Start Input data

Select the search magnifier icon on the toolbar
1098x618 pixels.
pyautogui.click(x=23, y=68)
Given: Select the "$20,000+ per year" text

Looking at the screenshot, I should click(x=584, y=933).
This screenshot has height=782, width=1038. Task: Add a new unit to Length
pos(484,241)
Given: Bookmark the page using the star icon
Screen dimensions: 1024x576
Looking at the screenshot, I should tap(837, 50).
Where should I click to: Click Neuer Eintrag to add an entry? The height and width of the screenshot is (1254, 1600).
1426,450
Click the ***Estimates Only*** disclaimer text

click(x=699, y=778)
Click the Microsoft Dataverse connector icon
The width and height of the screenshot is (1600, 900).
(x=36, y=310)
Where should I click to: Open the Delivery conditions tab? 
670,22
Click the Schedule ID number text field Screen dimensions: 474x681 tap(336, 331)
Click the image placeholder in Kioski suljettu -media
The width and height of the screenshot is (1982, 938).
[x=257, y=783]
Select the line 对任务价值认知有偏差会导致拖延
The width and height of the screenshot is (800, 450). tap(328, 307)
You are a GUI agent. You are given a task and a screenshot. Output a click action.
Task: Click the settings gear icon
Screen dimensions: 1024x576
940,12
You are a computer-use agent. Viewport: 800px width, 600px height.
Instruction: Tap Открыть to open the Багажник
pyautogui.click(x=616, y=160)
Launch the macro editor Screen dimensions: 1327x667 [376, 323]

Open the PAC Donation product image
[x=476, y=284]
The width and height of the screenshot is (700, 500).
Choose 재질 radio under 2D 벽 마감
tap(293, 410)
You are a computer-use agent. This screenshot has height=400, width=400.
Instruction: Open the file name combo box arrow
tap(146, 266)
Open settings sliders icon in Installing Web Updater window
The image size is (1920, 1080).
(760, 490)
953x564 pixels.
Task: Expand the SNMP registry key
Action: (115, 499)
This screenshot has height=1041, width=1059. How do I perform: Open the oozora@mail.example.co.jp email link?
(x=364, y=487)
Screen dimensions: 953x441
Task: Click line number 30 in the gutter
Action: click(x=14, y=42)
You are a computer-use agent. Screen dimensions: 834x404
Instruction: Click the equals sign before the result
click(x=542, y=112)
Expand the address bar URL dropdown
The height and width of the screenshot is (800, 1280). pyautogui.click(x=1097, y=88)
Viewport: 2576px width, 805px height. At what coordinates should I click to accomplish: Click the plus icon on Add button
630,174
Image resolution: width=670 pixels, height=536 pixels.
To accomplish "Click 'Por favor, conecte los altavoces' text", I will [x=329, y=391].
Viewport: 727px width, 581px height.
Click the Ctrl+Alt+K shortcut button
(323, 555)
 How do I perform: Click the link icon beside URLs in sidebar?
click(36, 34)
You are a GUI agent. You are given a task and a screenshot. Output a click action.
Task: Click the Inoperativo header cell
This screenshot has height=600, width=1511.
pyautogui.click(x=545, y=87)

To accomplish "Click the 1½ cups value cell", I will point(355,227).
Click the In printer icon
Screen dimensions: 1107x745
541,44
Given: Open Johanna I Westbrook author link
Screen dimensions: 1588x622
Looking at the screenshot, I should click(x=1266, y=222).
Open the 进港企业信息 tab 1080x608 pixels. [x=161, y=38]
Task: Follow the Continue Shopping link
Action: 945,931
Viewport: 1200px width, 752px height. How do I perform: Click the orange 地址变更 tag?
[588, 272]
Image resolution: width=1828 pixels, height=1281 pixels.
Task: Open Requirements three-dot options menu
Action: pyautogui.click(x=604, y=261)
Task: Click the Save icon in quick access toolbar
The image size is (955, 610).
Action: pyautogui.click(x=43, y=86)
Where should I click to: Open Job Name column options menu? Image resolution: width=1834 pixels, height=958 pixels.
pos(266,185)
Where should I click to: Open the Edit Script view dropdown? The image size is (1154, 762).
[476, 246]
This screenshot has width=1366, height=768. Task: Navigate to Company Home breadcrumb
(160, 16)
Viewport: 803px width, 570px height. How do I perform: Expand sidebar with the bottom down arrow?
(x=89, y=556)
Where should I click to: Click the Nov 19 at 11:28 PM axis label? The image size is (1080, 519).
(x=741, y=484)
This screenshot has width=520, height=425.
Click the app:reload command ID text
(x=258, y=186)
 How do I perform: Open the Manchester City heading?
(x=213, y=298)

End Input data

> Short exercise
Reproduce the records verbatim, from their first line through the line containing "Click the Schedule", with that line included.

> Reply
Select the search magnifier icon on the toolbar
1098x618 pixels.
pyautogui.click(x=23, y=68)
Given: Select the "$20,000+ per year" text

Looking at the screenshot, I should click(x=584, y=933).
This screenshot has height=782, width=1038. Task: Add a new unit to Length
pos(484,241)
Given: Bookmark the page using the star icon
Screen dimensions: 1024x576
Looking at the screenshot, I should tap(837, 50).
Where should I click to: Click Neuer Eintrag to add an entry? The height and width of the screenshot is (1254, 1600).
1426,450
Click the ***Estimates Only*** disclaimer text

click(x=699, y=778)
Click the Microsoft Dataverse connector icon
The width and height of the screenshot is (1600, 900).
(x=36, y=310)
Where should I click to: Open the Delivery conditions tab? 
670,22
Click the Schedule ID number text field Screen dimensions: 474x681 tap(336, 331)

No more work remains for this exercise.